## Start Reading text

You have several problems in your code, with varying degrees of relevance to the specific issue you asked about. Before we go further, one output I get from running your code as written may be illustrative:

The 2. thread got 100 points!
The 8. thread got 0 points!
The 9. thread got 0 points!
The 5. thread got 0 points!
The 5. thread got 0 points!
The 6. thread got 0 points!
The 7. thread got 0 points!
The 2. thread got 100 points!
The 4. thread got 0 points!
The 1. thread got 0 points!

Note that some threads got the same counter index. This can happen because you have a data race between the main thread and each child thread: the main thread passes a pointer to its local variable i, and then proceeds to modify the value of that variable. Meanwhile the child thread reads the value of the variable via the pointer. These actions are not synchronized, so the behavior is undefined.

This particular problem has several solutions. The simplest is probably to cast i to void * and pass the result (by value). This is in fact pretty common where you just want to pass an integer:

        if (pthread_create(&threads[i], NULL, add, (void *)i)) {
            // ...

## End Reading text
## Start Data excerpts

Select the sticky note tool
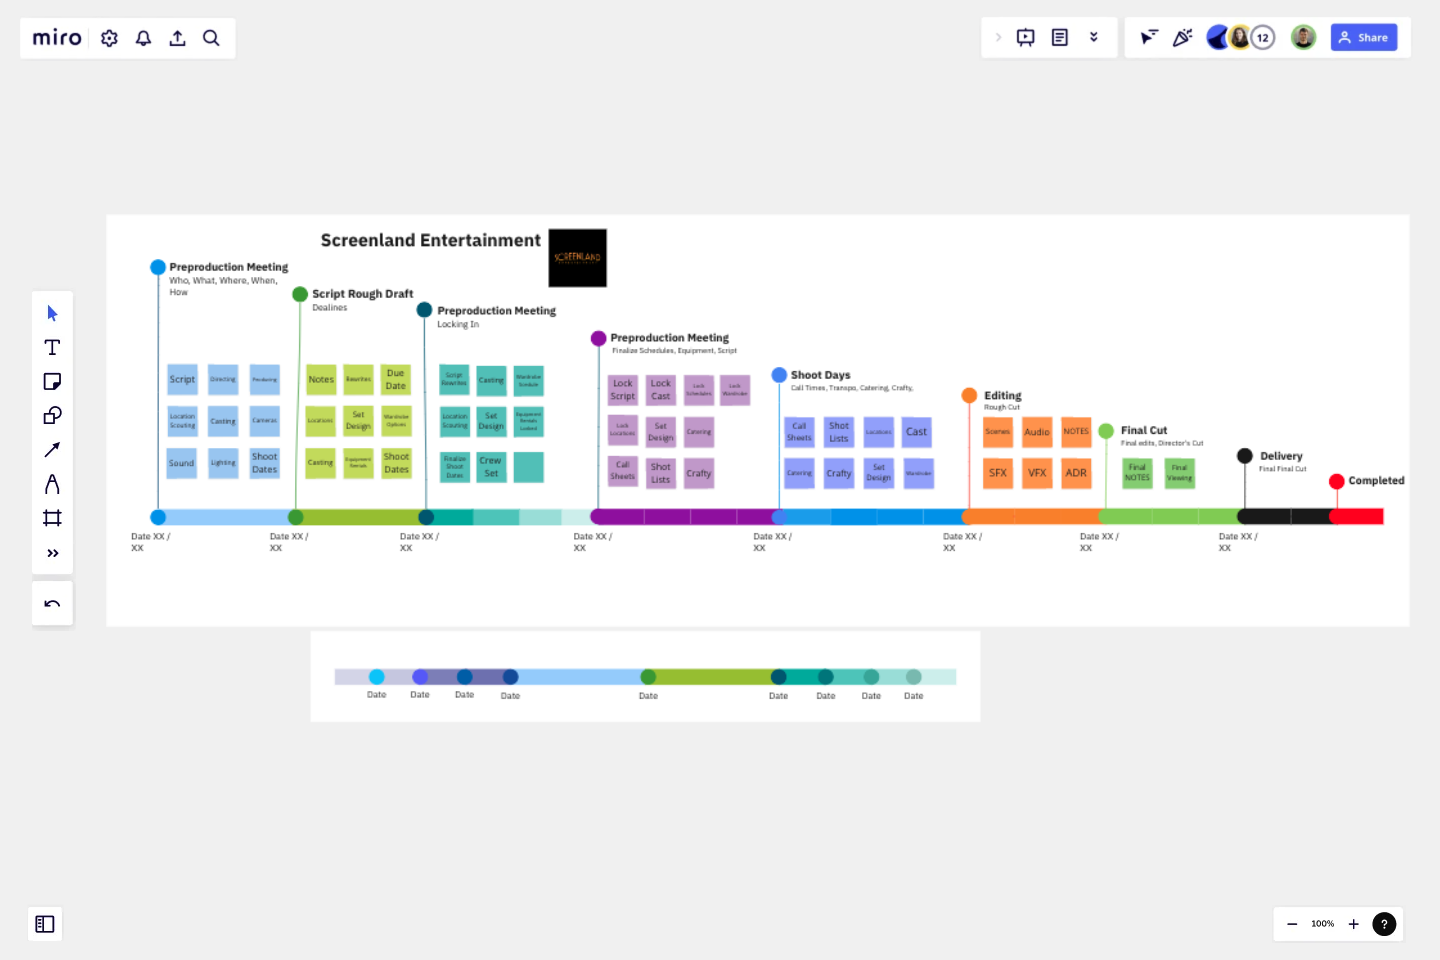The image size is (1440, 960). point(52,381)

## End Data excerpts
## Start Data excerpts

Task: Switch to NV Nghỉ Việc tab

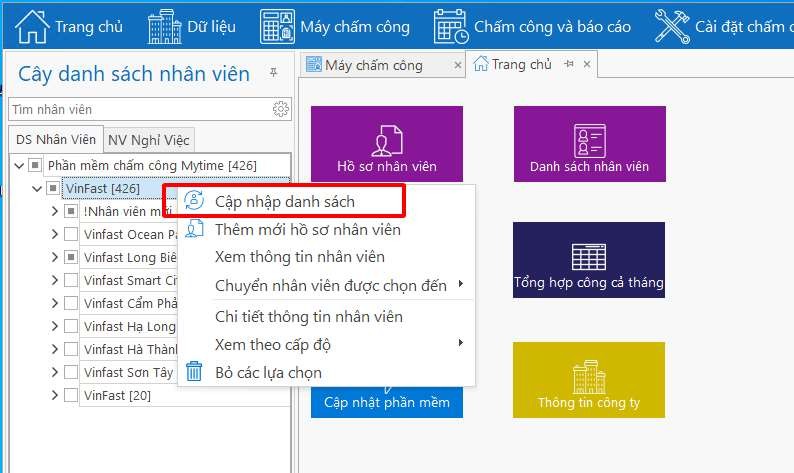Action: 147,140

## End Data excerpts

__Request__.
Can you write out the entire forum answer about the data race in the pthread code again, word for word?

__Expected output__.
You have several problems in your code, with varying degrees of relevance to the specific issue you asked about. Before we go further, one output I get from running your code as written may be illustrative:

The 2. thread got 100 points!
The 8. thread got 0 points!
The 9. thread got 0 points!
The 5. thread got 0 points!
The 5. thread got 0 points!
The 6. thread got 0 points!
The 7. thread got 0 points!
The 2. thread got 100 points!
The 4. thread got 0 points!
The 1. thread got 0 points!

Note that some threads got the same counter index. This can happen because you have a data race between the main thread and each child thread: the main thread passes a pointer to its local variable i, and then proceeds to modify the value of that variable. Meanwhile the child thread reads the value of the variable via the pointer. These actions are not synchronized, so the behavior is undefined.

This particular problem has several solutions. The simplest is probably to cast i to void * and pass the result (by value). This is in fact pretty common where you just want to pass an integer:

        if (pthread_create(&threads[i], NULL, add, (void *)i)) {
            // ...